┌────────

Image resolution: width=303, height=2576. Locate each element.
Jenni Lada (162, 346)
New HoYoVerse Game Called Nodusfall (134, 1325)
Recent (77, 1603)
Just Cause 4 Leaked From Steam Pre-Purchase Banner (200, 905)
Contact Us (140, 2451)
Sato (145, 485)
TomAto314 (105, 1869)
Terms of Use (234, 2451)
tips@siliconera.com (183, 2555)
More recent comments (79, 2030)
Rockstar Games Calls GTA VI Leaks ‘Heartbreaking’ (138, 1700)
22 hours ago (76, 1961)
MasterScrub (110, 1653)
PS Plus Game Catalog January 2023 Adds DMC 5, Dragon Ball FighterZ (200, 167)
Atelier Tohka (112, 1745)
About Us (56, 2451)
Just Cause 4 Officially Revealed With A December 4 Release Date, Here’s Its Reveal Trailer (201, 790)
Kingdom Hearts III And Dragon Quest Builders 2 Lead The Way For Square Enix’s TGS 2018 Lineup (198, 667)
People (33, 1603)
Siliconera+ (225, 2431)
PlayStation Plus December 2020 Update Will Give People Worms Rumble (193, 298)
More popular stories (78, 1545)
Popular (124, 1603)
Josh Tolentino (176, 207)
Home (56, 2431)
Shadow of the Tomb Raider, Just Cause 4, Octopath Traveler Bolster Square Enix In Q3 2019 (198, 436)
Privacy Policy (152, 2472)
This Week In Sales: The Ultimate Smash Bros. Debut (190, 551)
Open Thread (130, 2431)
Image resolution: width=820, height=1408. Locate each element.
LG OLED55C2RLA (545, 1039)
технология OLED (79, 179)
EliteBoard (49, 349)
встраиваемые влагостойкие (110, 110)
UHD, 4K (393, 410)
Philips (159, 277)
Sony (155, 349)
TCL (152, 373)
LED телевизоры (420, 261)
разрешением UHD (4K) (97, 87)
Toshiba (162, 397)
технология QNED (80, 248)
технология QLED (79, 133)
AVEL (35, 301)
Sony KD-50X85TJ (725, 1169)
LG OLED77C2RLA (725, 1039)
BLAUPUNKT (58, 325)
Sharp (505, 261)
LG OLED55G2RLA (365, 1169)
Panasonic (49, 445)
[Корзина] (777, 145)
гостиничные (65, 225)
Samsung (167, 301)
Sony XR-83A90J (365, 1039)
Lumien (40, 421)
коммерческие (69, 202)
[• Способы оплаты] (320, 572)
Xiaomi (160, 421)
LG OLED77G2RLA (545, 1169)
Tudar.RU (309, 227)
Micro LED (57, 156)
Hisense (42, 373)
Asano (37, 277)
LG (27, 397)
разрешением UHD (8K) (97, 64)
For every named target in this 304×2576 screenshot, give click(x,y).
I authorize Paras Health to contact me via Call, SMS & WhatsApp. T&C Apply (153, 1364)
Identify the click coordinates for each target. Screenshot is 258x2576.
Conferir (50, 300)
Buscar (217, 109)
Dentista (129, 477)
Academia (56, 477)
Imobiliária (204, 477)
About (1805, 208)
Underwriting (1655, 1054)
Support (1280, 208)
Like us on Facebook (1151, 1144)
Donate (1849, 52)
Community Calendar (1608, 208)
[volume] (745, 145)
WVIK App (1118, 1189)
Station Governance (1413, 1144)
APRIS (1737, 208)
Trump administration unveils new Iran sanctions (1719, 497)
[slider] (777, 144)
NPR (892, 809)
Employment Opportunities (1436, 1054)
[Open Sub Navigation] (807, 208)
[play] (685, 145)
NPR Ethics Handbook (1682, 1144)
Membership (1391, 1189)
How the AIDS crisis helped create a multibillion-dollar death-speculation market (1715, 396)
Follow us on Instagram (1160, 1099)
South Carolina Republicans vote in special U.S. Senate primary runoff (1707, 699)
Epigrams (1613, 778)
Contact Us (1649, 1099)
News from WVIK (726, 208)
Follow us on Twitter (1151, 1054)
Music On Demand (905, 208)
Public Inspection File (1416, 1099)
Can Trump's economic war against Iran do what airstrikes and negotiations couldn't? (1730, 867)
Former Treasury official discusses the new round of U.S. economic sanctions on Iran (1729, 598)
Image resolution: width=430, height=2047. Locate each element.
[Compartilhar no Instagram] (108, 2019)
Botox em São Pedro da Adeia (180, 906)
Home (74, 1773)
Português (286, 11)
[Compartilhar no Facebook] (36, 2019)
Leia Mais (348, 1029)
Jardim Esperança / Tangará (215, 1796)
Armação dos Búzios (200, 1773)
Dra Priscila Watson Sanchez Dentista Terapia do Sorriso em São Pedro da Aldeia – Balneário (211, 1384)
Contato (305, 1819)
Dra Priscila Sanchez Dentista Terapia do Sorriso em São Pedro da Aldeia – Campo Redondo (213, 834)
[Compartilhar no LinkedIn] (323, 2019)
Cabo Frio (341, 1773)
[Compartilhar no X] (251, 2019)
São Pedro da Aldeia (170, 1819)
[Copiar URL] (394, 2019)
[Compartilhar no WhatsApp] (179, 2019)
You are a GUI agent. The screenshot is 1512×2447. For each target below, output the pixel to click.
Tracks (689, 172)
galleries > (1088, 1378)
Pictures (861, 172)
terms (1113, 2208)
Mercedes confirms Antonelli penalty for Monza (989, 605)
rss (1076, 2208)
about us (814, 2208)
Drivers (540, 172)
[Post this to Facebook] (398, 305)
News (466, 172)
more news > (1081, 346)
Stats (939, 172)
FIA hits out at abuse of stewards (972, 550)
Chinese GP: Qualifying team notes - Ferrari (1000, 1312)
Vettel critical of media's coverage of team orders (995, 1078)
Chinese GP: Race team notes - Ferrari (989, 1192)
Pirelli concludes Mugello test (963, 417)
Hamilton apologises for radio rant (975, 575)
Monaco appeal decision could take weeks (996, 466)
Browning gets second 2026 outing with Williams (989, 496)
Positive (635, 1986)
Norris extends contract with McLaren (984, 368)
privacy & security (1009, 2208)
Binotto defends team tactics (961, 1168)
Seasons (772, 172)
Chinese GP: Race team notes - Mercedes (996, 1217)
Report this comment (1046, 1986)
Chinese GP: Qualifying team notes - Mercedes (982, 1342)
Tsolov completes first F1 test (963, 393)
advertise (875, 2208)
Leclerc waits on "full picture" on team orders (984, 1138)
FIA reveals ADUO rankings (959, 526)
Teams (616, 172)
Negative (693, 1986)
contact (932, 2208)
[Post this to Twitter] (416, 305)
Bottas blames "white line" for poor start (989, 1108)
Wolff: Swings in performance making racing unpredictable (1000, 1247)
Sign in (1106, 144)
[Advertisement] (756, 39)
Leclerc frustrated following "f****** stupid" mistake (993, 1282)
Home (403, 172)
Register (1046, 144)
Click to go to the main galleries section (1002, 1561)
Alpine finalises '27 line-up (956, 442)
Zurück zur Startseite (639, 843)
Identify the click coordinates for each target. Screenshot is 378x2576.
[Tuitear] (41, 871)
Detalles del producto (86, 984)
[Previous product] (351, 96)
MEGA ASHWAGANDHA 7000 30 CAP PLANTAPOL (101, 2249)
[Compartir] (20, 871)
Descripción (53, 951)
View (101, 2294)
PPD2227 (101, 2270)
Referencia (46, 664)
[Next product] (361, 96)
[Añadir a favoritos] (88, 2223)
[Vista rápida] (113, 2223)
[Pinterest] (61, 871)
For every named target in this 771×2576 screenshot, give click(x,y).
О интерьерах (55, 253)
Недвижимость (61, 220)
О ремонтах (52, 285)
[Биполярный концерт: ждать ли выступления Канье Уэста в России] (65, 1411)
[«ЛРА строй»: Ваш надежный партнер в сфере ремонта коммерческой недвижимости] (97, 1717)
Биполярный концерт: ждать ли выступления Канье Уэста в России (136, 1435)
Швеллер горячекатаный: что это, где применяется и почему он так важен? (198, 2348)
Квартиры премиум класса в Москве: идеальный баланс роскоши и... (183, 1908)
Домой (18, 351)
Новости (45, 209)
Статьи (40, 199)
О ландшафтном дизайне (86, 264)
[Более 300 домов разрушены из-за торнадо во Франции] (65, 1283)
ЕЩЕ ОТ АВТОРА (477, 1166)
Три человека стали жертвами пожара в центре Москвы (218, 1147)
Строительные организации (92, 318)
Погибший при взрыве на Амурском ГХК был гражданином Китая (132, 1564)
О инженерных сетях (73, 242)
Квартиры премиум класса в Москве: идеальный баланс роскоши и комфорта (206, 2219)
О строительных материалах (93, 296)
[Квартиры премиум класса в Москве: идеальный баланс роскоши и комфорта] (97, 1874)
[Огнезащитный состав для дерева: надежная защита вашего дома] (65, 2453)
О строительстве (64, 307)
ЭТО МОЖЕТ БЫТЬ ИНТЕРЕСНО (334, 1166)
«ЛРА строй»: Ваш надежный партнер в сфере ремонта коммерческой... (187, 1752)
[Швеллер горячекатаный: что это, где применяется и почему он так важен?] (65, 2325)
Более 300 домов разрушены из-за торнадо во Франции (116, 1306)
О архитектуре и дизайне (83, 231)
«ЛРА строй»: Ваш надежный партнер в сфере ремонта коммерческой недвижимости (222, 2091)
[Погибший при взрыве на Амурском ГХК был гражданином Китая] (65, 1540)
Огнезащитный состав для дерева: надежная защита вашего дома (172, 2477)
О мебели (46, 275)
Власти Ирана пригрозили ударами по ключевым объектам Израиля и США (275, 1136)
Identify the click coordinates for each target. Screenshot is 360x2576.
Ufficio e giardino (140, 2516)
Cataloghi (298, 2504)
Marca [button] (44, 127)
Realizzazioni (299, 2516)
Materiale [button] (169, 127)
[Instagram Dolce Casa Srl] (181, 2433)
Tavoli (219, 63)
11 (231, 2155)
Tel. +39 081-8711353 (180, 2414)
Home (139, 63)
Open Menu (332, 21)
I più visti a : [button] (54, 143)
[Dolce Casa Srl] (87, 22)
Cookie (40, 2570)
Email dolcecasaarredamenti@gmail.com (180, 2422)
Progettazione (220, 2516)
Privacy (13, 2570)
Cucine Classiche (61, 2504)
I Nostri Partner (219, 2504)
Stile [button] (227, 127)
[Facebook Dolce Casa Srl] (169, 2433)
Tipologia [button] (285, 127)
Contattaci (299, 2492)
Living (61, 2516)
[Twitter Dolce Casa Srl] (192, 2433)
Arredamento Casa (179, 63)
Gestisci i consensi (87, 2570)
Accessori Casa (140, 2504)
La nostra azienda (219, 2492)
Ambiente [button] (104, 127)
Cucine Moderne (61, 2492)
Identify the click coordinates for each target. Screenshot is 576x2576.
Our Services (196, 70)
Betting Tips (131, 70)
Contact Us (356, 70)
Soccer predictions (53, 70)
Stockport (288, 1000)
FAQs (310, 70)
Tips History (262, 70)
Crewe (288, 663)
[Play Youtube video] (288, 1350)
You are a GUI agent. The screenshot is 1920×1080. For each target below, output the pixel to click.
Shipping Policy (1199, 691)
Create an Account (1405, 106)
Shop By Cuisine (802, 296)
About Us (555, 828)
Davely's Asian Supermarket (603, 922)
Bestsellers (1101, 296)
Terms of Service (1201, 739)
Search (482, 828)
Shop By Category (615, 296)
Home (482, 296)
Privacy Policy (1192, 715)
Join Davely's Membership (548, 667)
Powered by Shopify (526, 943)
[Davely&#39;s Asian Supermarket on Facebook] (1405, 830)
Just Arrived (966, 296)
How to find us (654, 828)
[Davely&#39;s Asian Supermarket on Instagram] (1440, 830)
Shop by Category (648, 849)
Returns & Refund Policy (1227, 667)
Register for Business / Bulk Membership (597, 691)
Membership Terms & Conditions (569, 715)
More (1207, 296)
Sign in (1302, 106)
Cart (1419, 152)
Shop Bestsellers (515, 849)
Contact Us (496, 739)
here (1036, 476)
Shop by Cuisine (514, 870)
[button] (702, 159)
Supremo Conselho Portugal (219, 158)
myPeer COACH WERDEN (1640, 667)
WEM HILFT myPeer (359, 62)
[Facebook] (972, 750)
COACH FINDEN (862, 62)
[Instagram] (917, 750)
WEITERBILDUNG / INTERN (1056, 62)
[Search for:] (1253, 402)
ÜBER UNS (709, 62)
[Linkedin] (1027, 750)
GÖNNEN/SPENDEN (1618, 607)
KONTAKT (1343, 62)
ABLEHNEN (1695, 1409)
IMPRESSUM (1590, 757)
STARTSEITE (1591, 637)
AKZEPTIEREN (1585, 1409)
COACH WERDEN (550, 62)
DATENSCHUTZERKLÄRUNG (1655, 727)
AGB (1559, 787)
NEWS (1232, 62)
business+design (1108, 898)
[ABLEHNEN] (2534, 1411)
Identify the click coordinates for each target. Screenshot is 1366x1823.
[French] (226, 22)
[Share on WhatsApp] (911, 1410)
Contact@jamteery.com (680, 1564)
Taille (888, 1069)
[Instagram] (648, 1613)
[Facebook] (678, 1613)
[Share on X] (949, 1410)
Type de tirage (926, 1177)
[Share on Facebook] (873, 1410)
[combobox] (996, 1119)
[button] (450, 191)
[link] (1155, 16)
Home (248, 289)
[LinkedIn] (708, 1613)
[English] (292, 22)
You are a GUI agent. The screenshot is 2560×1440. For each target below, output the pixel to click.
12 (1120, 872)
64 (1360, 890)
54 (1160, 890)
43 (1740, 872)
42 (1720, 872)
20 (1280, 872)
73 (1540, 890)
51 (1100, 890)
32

└────────

- PROBLEM DETAILS:
Starting with the line above that holds "Report this comment (1046, 1986)" and stopping with the line that holds "О ремонтах (52, 285)", reproduce each line exactly, omitting all other lines.

- WRITTEN SOLUTION:
Report this comment (1046, 1986)
Chinese GP: Qualifying team notes - Mercedes (982, 1342)
Tsolov completes first F1 test (963, 393)
advertise (875, 2208)
Leclerc waits on "full picture" on team orders (984, 1138)
FIA reveals ADUO rankings (959, 526)
Teams (616, 172)
Negative (693, 1986)
contact (932, 2208)
[Post this to Twitter] (416, 305)
Bottas blames "white line" for poor start (989, 1108)
Wolff: Swings in performance making racing unpredictable (1000, 1247)
Sign in (1106, 144)
[Advertisement] (756, 39)
Leclerc frustrated following "f****** stupid" mistake (993, 1282)
Home (403, 172)
Register (1046, 144)
Click to go to the main galleries section (1002, 1561)
Alpine finalises '27 line-up (956, 442)
Zurück zur Startseite (639, 843)
Identify the click coordinates for each target. Screenshot is 378x2576.
[Tuitear] (41, 871)
Detalles del producto (86, 984)
[Previous product] (351, 96)
MEGA ASHWAGANDHA 7000 30 CAP PLANTAPOL (101, 2249)
[Compartir] (20, 871)
Descripción (53, 951)
View (101, 2294)
PPD2227 (101, 2270)
Referencia (46, 664)
[Next product] (361, 96)
[Añadir a favoritos] (88, 2223)
[Vista rápida] (113, 2223)
[Pinterest] (61, 871)
For every named target in this 771×2576 screenshot, give click(x,y).
О интерьерах (55, 253)
Недвижимость (61, 220)
О ремонтах (52, 285)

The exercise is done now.